Os fantasmas e os demónios regressam sempre que me falta a luz de presença. Que neste momento não sei onde está. Onde encontrá-la. Não encontro farol que me guie. Abre os olhos, dizem-me, e vê. Está mesmo aí. Mas o único farol que vislumbro está apagado. Nunca teve a luz que julguei que tinha, que acreditei que lhe tinha visto. Não passava, essa luz, de um reflexo do que eu mesma procurava. Não era luz própria, não era luz de presença. É, por isso mesmo, um farol em que não posso confiar, porque pela ausência de luz própria ora o vejo como um todo e o reconheço, ora fico na dúvida se sequer existe.

Falta-me a luz. Mas não a quero procurar. Arrisco-me a confundir-me novamente. E em vez de uma luz de presença que julgo ver, posso encontrar as luzes de uma pista de aterragem de um vôo que não desejo mas que os meus demónios me garantem ser tão bom.

Tenho saudades de estar novamente em paz……paz que deixei escapar não sei quando nem sei porquê. Que trazia comigo e acreditava estar tão sólida, mas que afinal me era tão frágil ainda. E o tempo passa e olho para trás, um ano, é o suficiente, e recordo tudo. A ansiedade que me consumia, que me fez perder o Norte e me levou a procurar não sei bem o quê e que encontrei não sei bem como. A dúvida que veio depois. A certeza. E tudo o resto que veio daí. E a dor. Acima de tudo a dor. Não quero nada disto para mim novamente. Mas os meus fantasmas estão cá para me recordar de tudo. E os meus demónios a insistirem comigo para voar. Acaba-se o desassossego, dizem-me eles. E eu quase acredito. E quase confio. E quase quero voar. Quase. Quase. Quase. Não quero! Não. Não quero. Não quero este vôo. Mas, ao mesmo tempo, não quero reviver datas. Não quero revisitar memórias. Não quero nada disto. Não quero chorar novamente, mesmo que os olhos se inundem ao mesmo tempo que escrevo o que não quero. Não quero sentir tudo de novo, mesmo que agora seja unicamente a memória a fazer-se sentir. Não quero reviver os dias de Julho. E os meus demónios insistem, voa! Voa e não sentirás nada nunca mais. Não quero voar! Mas também não quero o Verão. Não quero os dias 18, 20, 22, 25, 28, 31. Não quero nada disto. Sei as datas de cor, sem olhar para cábulas, recordo-as todas. Mas não quero voar.
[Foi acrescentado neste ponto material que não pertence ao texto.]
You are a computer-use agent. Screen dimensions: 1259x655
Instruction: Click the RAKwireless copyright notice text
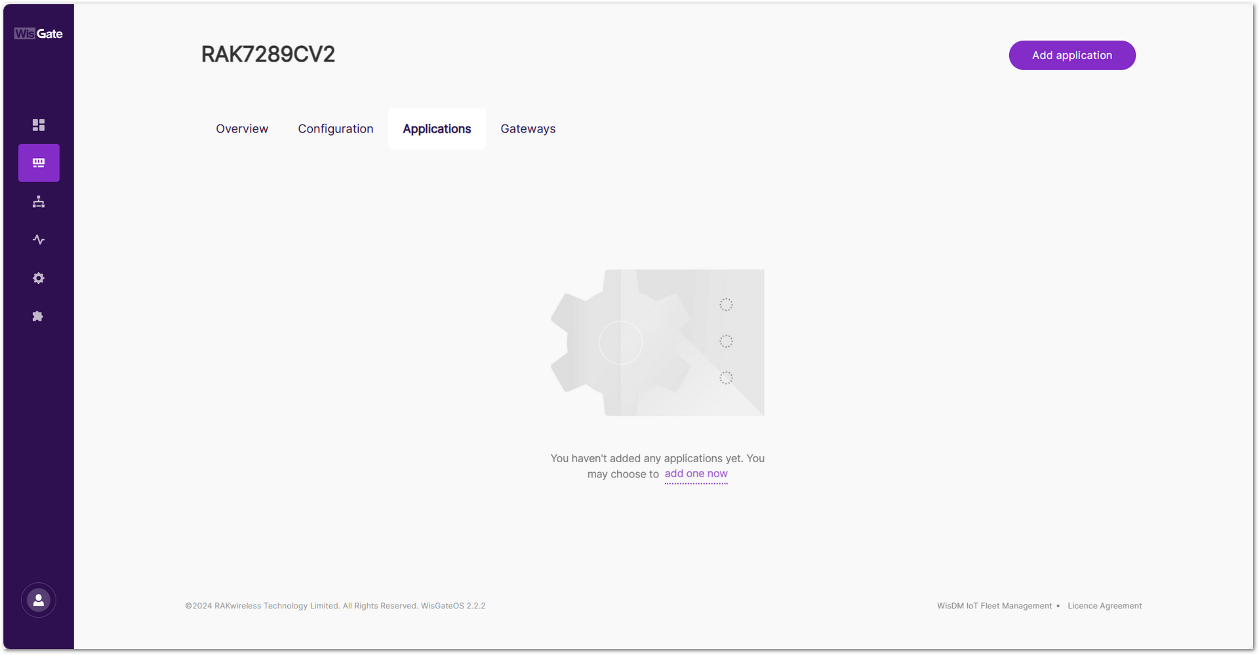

Quero, novamente, a paz que já encontrei e que sei que existe. Falta-me a luz de presença. Falta-me a âncora para me manter no lugar, falta-me a mão para me manter à tona, falta-me a bússola para me mostrar o Norte. Não, o caminho não é voar. É manter os pés no chão enquanto dou um passo de cada vez. Mas, para isso, preciso de não me afundar novamente…

……e, só por isso, por estar prestes a descarrilar, digo baixinho para mim mesma: preciso de ajuda.